* **WORK REQUIRED**: All of the lines below are to be transcribed faithfully, with pictures excluded from the copy.

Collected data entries
────────────────────────────────────────
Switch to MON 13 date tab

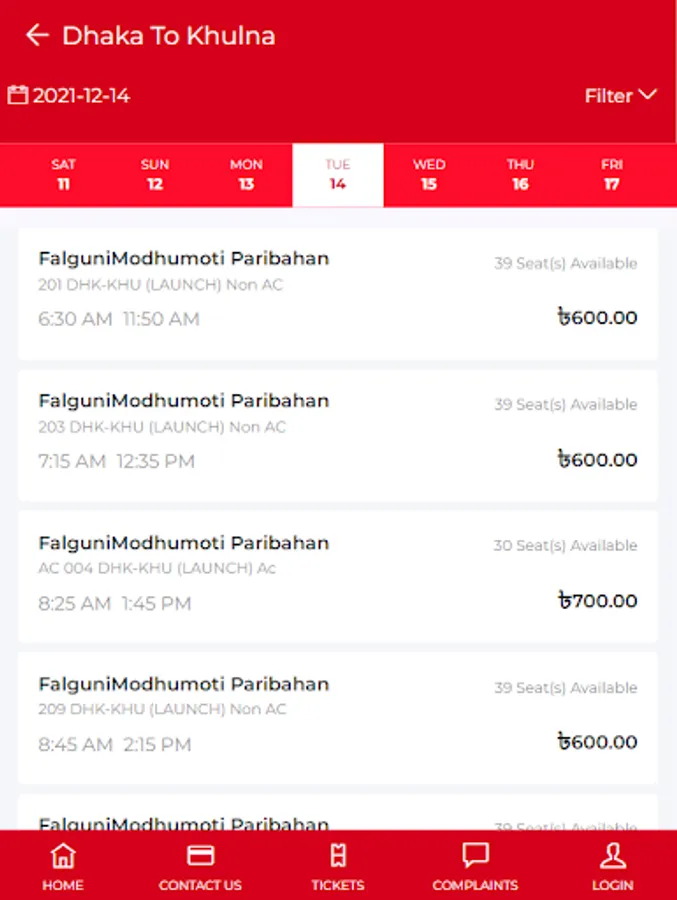(x=246, y=174)
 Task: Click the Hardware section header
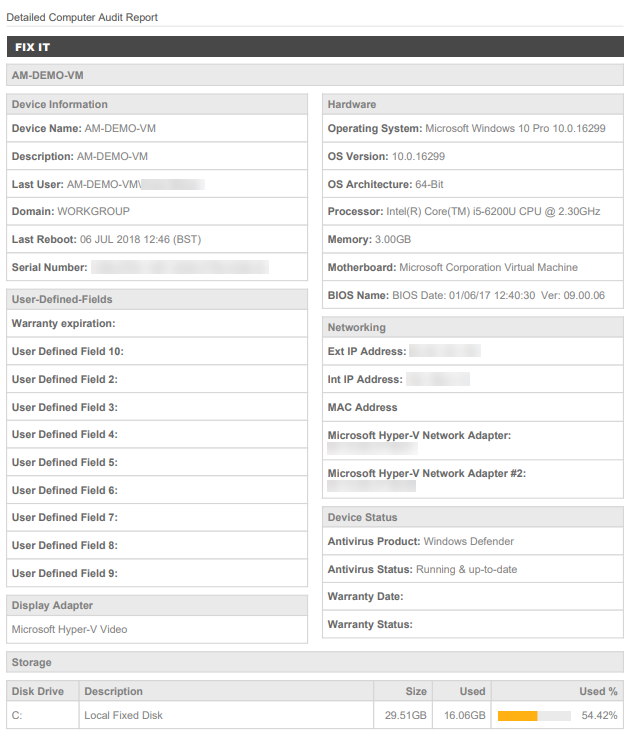[x=473, y=104]
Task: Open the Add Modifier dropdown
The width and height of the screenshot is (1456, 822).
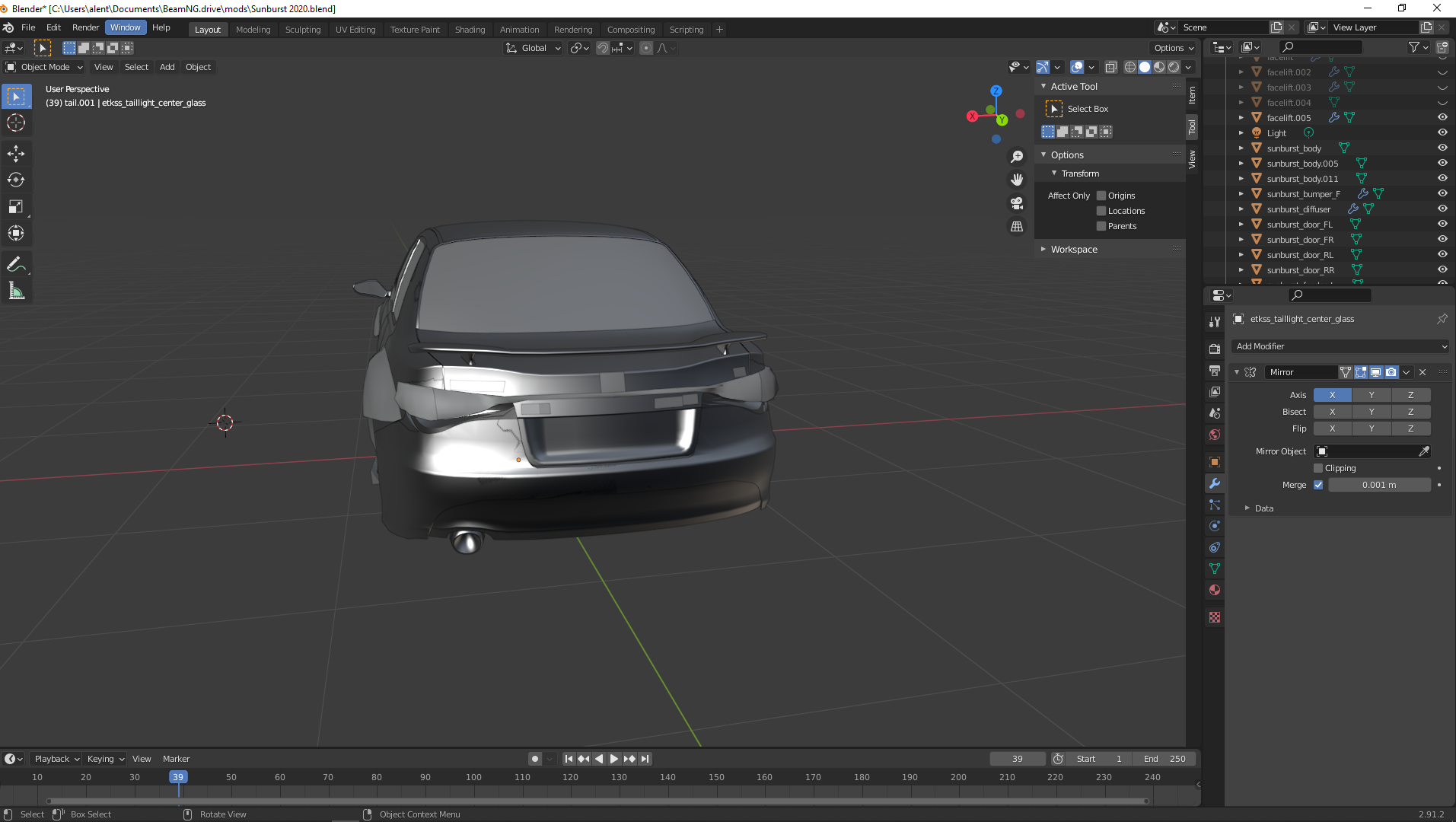Action: (x=1340, y=346)
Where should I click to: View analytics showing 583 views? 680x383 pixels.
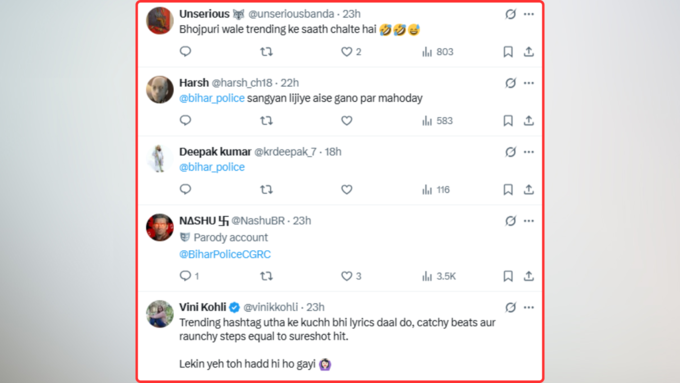pos(437,121)
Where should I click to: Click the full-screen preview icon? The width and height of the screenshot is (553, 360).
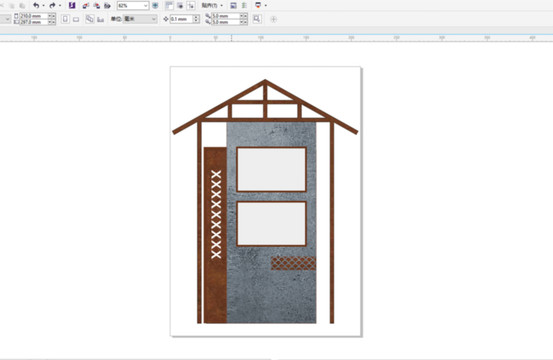pos(155,5)
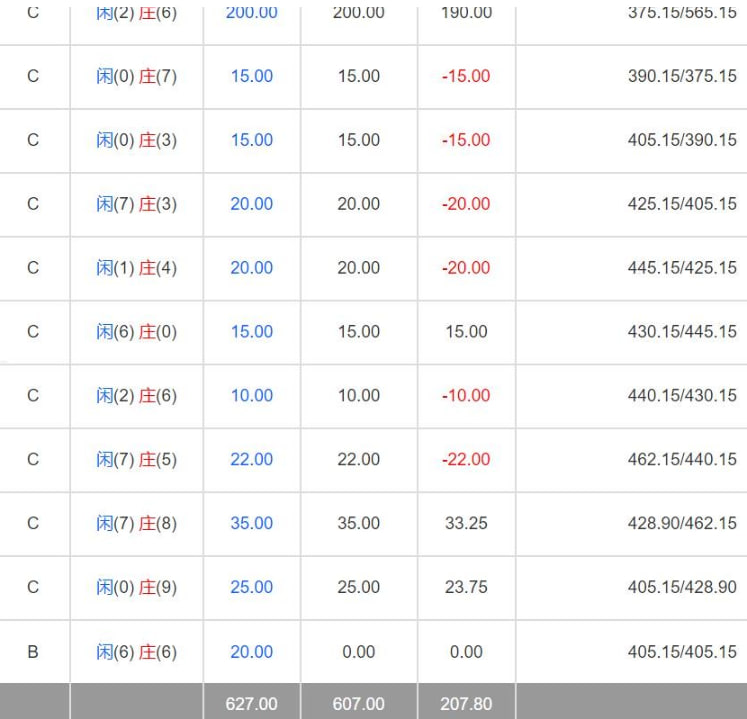Click the B type cell in last row
This screenshot has width=747, height=719.
coord(33,651)
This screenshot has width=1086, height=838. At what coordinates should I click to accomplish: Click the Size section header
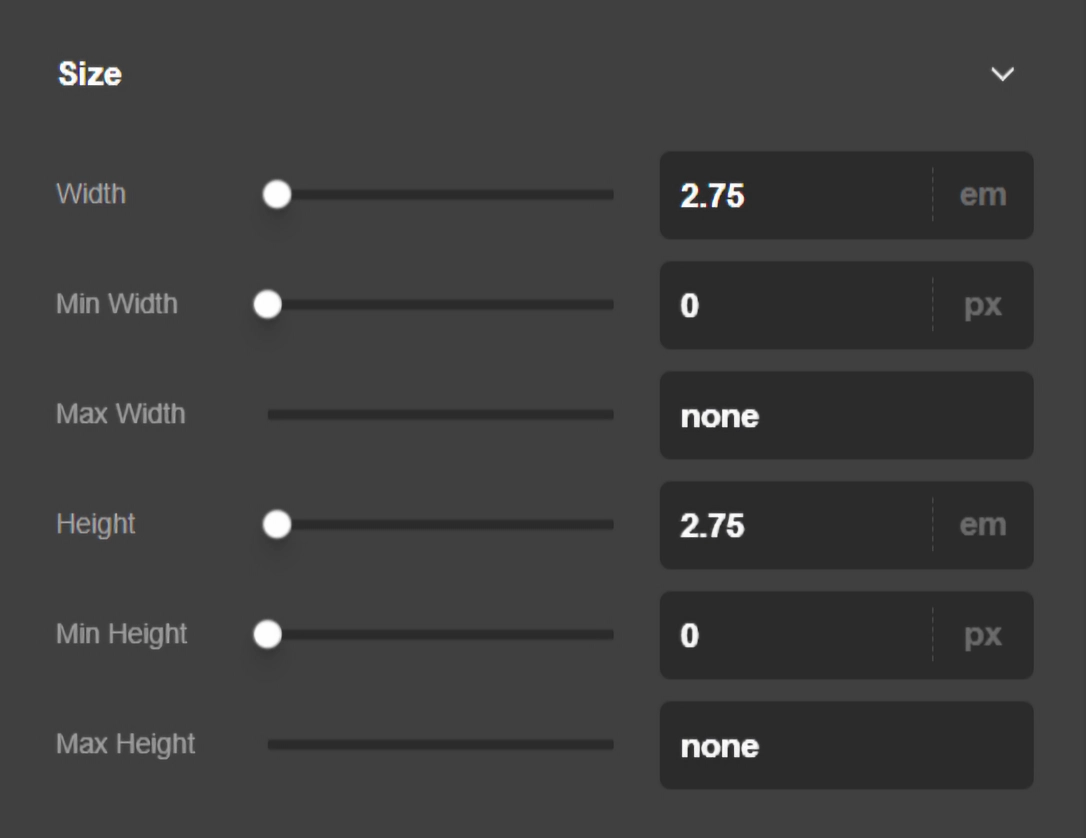(x=90, y=74)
────────────────────────────────────────
* **EXERCISE OUTPUT**:
Switch to MON 13 date tab

(x=246, y=174)
 Task: Click the Hardware section header
[x=473, y=104]
Task: Open the Add Modifier dropdown
The width and height of the screenshot is (1456, 822).
Action: (x=1340, y=346)
Where should I click to: View analytics showing 583 views? 680x383 pixels.
pos(437,121)
Where should I click to: Click the full-screen preview icon? The width and height of the screenshot is (553, 360).
pos(155,5)
Click the B type cell in last row
This screenshot has width=747, height=719.
coord(33,651)
This screenshot has width=1086, height=838. At what coordinates should I click to accomplish: Click the Size section header
(x=90, y=74)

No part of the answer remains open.